Daily Host Crash after Upgrade to PVE 8.1.4

TanDE · Feb 21, 2024

Hello everyone,

there are some other reports in the forum, but I don't know if they are directly related. We have started to upgrade our 10 Node cluster to PVE 8.1. Currently there are 2 nodes on 8.1, a SuperMicro and a DELL PowerEdge R740xd. The DELL system crahshed once a day, we then receive the FENCING message by e-mail. There is no reason for this in the logs! Shortly before the server reboots, there are no signs in the log. The time is also always different (10:47 / 10:56 / 04:26).

PVE 7 Nodes: Version 7.4.16
PVE 8 Nodes: Version 8.1.4
CEPH 17.2.5 / 17.2.6
Kernel Version on PVE8 Nodes: Linux 6.5.11-8-pve (2024-01-30T12:27Z)

Before the upgrade to Version 8, there were no problems in this direction.
Does anyone have similar problems and/or an idea how to troubleshoot?

Best regards
Tan

aaron · Feb 21, 2024

Have you tried to update the BIOS and firmware on the Dell system and its NICs? With the newer kernel, there might be some issues if the firmware is too old. Definitely worth a try.

TanDE · Feb 21, 2024

aaron said:
Have you tried to update the BIOS and firmware on the Dell system and its NICs? With the newer kernel, there might be some issues if the firmware is too old. Definitely worth a try.

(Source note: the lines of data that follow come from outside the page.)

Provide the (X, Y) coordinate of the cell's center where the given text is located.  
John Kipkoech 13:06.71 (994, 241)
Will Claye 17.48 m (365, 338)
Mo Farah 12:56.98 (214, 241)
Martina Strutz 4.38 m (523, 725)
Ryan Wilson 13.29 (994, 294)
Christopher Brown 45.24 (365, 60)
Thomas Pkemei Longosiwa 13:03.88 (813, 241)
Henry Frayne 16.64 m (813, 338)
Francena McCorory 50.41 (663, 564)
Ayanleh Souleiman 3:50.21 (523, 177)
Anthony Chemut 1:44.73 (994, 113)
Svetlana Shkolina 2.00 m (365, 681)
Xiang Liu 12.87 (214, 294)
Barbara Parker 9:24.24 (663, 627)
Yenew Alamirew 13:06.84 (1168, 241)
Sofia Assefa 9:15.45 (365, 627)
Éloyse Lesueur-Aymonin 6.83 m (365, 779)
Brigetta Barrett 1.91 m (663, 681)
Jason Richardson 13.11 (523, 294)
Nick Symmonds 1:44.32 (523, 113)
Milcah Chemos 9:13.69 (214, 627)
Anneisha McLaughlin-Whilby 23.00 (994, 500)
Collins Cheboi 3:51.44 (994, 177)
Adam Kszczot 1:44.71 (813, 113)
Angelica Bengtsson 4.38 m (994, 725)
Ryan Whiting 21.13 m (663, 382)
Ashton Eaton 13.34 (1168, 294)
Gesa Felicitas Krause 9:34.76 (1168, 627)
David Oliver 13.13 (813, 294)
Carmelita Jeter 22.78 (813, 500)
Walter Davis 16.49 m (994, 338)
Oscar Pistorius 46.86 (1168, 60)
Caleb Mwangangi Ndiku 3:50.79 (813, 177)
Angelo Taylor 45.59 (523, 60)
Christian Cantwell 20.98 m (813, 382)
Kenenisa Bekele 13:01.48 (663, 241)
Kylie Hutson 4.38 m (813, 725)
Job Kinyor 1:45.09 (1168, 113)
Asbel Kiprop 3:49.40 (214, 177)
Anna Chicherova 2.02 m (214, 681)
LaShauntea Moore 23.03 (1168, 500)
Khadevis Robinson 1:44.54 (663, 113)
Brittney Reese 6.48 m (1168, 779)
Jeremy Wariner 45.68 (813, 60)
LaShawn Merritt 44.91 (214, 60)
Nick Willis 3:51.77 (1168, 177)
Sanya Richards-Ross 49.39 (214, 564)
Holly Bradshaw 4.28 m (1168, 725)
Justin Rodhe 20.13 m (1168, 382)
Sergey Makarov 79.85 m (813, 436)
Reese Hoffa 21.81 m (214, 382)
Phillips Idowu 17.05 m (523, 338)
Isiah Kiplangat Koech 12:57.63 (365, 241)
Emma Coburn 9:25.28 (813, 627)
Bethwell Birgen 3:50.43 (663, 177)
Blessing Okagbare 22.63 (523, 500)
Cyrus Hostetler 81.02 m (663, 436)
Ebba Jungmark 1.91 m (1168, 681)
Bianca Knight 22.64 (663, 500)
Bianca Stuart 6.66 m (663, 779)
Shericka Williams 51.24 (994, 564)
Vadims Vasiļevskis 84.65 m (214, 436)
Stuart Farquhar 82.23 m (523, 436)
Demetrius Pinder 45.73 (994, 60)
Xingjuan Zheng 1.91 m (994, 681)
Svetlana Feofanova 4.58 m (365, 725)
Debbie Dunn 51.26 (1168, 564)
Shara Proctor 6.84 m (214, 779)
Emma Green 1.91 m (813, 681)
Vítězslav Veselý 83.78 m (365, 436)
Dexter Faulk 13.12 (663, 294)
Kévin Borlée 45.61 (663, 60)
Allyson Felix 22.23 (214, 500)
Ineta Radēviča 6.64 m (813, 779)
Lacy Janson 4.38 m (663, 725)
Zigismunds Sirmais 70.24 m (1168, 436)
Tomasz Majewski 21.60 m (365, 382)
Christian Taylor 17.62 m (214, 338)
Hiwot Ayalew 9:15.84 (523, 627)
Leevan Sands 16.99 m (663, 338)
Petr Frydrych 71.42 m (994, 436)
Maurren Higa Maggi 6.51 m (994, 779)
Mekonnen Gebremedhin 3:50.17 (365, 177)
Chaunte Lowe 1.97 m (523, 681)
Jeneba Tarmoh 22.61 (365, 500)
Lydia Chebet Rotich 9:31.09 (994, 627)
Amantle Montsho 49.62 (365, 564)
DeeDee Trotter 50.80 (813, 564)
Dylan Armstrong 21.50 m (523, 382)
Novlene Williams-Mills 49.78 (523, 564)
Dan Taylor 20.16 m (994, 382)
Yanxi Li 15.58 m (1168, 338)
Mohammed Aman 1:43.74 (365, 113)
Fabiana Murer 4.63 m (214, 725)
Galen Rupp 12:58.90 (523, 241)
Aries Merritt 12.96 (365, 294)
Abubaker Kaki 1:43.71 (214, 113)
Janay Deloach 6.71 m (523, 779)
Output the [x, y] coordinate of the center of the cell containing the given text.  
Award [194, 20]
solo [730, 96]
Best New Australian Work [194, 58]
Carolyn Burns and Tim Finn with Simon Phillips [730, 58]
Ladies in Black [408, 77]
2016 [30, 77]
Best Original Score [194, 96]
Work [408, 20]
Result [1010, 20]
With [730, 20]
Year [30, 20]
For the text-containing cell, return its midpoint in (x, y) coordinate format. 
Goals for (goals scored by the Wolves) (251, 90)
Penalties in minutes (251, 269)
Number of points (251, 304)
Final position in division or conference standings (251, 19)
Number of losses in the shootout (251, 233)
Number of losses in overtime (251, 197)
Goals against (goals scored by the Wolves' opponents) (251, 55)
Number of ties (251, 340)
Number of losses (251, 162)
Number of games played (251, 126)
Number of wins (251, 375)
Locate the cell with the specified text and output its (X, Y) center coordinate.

Hi, I already had the idea but haven't done it yet as the problem only became known this morning. Thanks for the tip. I will tackle it straight away.
I must also correct myself, there are indeed entries in the log that refer to the network. Since we did not have these problems before, I am assuming a kernel / driver / bios problem. The NICs are Broadom BCM57414 10/25Gb dual port cards.

aaron · Feb 21, 2024

The screenshot is from the node that reboots itself? If so, then it leems to be a network issue and HA is doing what it is supposed to do, fence the node once it cannot reestablish the Corosync connection to the quorate part of the cluster.

Since both Corosync links go down, how is the network set up? Maybe there is a way to improve something on that side as well.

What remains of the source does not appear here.